Practical notes on applying OCEAN/HEXACO psychological profiling in recommender systems for selling luxury and investment goods (Part 2)

November 2025 | Volume 79

This article refers to my earlier publication, where I presented assumptions for using the Big Five (OCEAN) and HEXACO models to profile customers and tailor sales communication.

I focus on two practical data sources: (1) call-center/voice-to-text transcripts from the advisory channel and (2) application logs from the web channel (clicks, searches, scroll time, navigation paths). I provide a scientific justification that both types of digital traces contain sufficiently rich linguistic and behavioral signals to estimate personality dimensions, as confirmed by research on predicting OCEAN from language and digital behavior, as well as meta-analyses of digital footprints. I state requirements for sample size, the validation scheme, and ethical-legal issues relevant to commercial applications. Prior findings show that matching the message to the personality profile increases the effectiveness of persuasive and sales activities—provided that the models are properly calibrated on appropriate data and respect privacy standards.

_Stored data:_
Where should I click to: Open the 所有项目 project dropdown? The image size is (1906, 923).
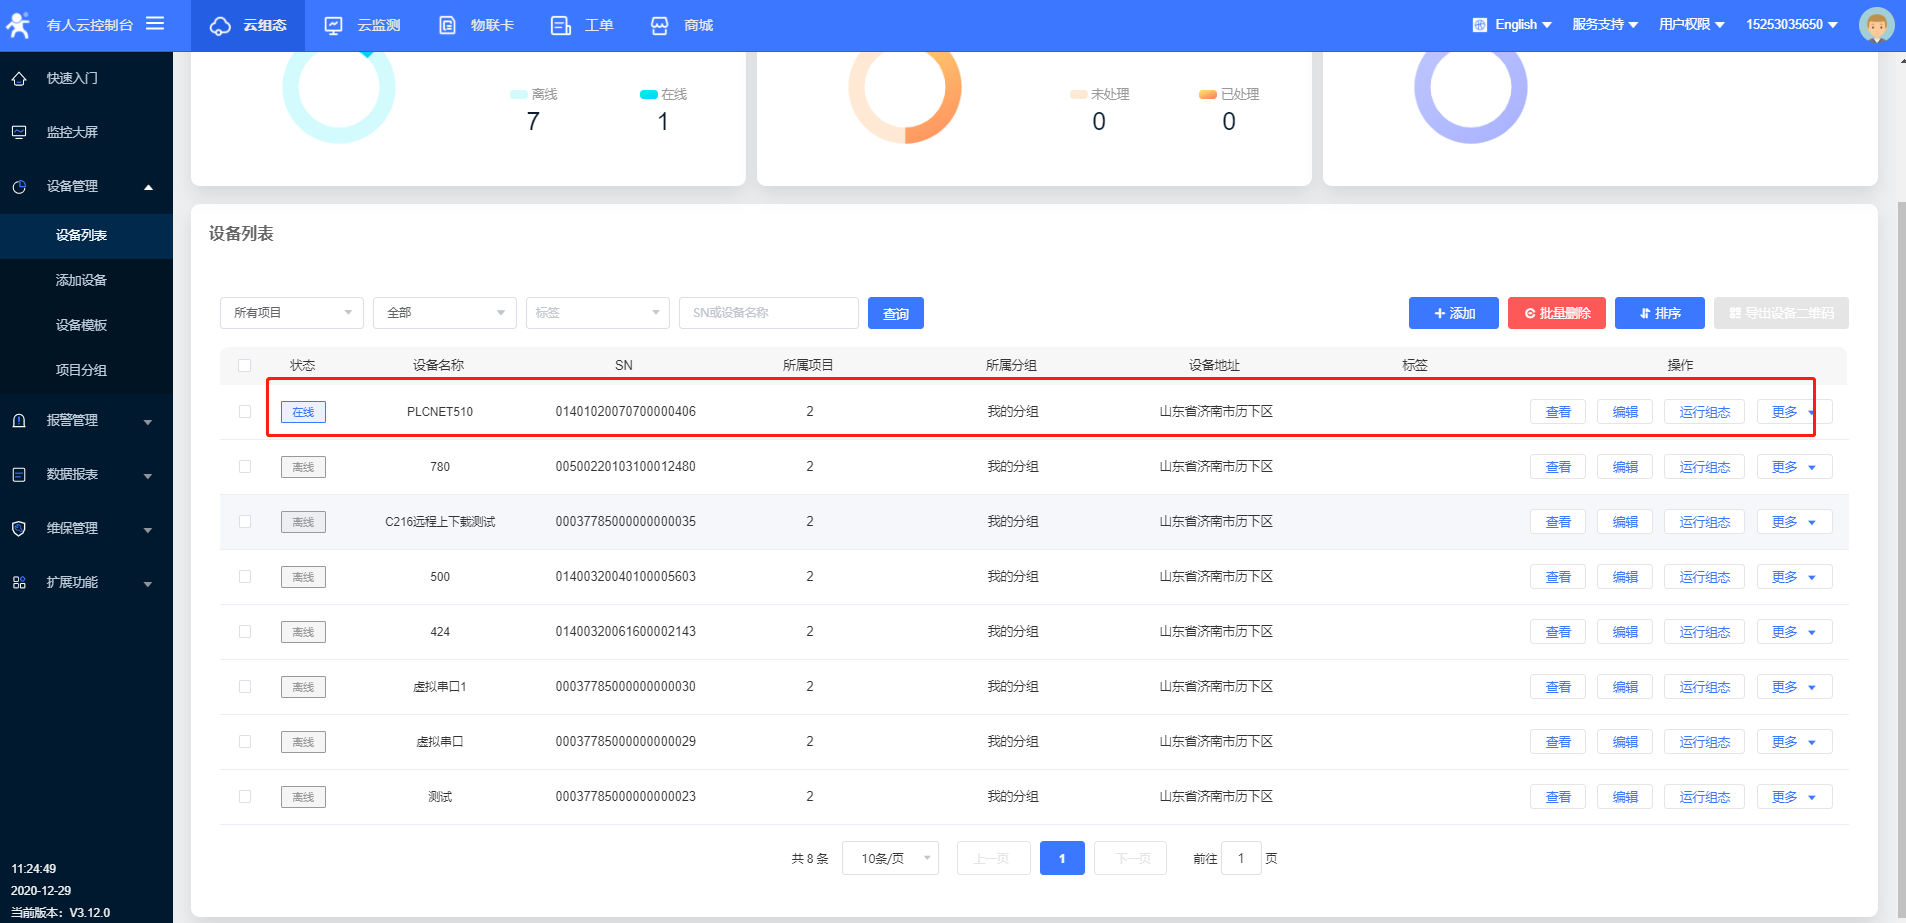[x=291, y=313]
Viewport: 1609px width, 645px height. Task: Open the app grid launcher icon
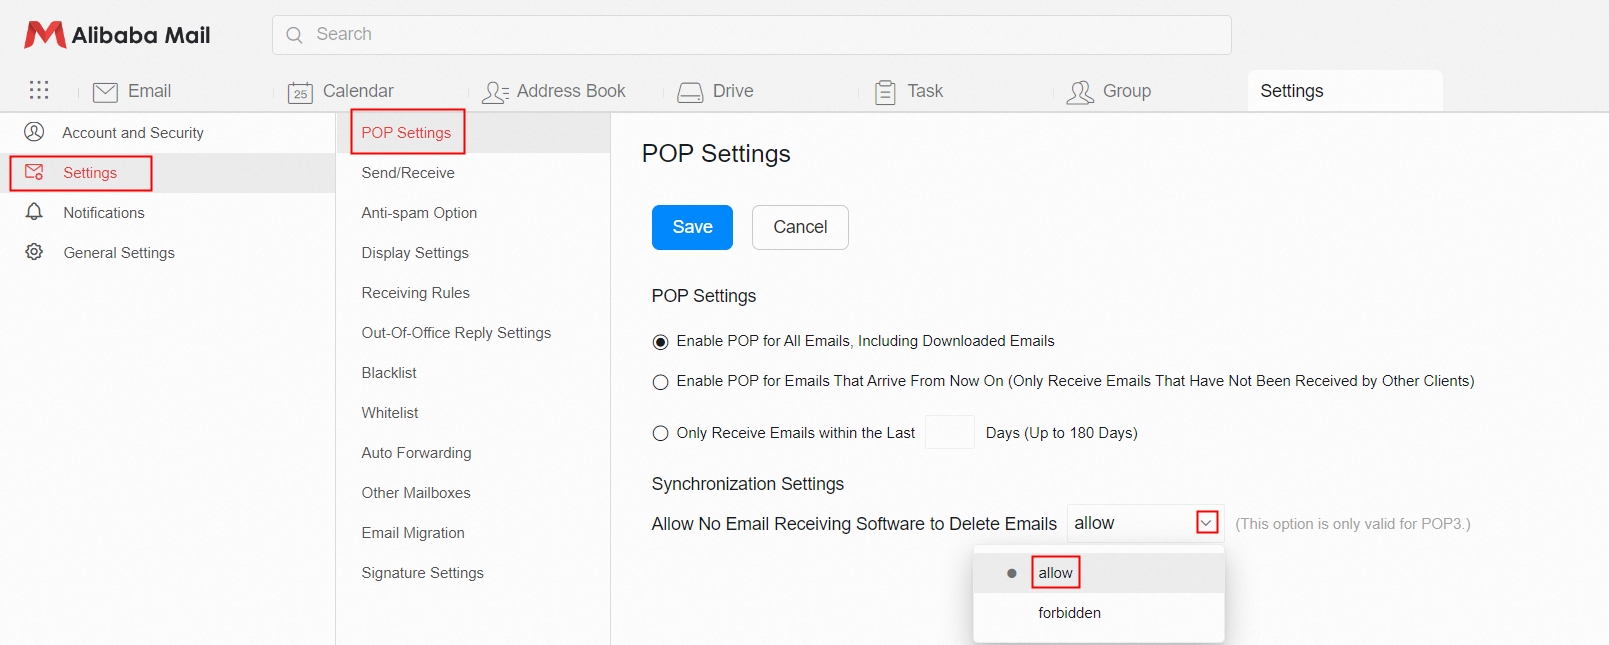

_Do this:_
In the article on personality profiling for recommender systems, what two practical data sources does the author focus on?

_Reply:_
Call-center/voice-to-text transcripts from the advisory channel and application logs from the web channel (clicks, searches, scroll time, navigation paths).